Protection for all seven (including BH) variables was not provided, because the maximum workload of 80% was declared for the IRS computer. Developers had to look for ways to reduce unnecessary computational costs and they weakened protection where a theoretically undesirable situation could not arise. When it arose, such an exception handling mechanism came into effect, which turned out to be completely inadequate.
This mechanism included the following three main actions.
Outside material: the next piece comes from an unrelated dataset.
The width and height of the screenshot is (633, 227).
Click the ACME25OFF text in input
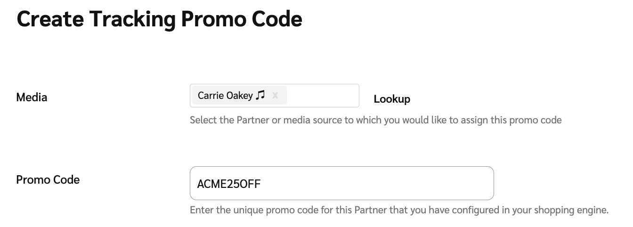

Information about the occurrence of an emergency situation must be transmitted via the bus to the onboard computer OBC.
In parallel, she - along with the entire context - was recorded in the reprogrammable EEPROM memory (which, during the investigation, it was possible to restore and read its contents).
The IRS processor was supposed to crash.
The last action turned out to be fatal - it was he who happened in a situation that actually was normal (despite the software exception generated due to an unprotected overflow), which led to the catastrophe.
findings
The defect on Ariane 5 was not caused by a single cause. Throughout the development and testing processes, there were many stages in which a given defect could be identified.
The software module was reused in a new environment where operating conditions differed from the requirements of the software module. These requirements have not been revised.
The system has identified and recognized the error. Unfortunately, the specification of the error handling mechanism was inconsistent and caused final destruction.
An erroneous module has never been properly tested in a new environment — neither at the equipment level, nor at the system integration level. Therefore, the fallacy of development and implementation was not detected.
From the report of the commission:
The main task in the development of Ariane 5 is a bias towards reducing an accidental accident. The exception that occurred is not due to an accidental accident, but a construction error. An exception was found, but was processed incorrectly, because the view was taken that the program should be considered as correct until the opposite is shown. The Commission takes the opposite view that software should be considered erroneous until the use of currently recognized best practices demonstrates its correctness.
A happy ending
Despite the file, another 4 Cluster II satellites were built and launched into orbit on the Soyuz-U / Frigate rocket in 2000.
The launch accident attracted the attention of the public, politicians and heads of organizations to the high risks associated with the use of complex computing systems, which contributed to an increase in investment in research aimed at improving the reliability of systems with special security requirements . The subsequent automatic analysis of the Ariane code (written in Ada) was the first use of static analysis in a large project using the abstract interpretation technique.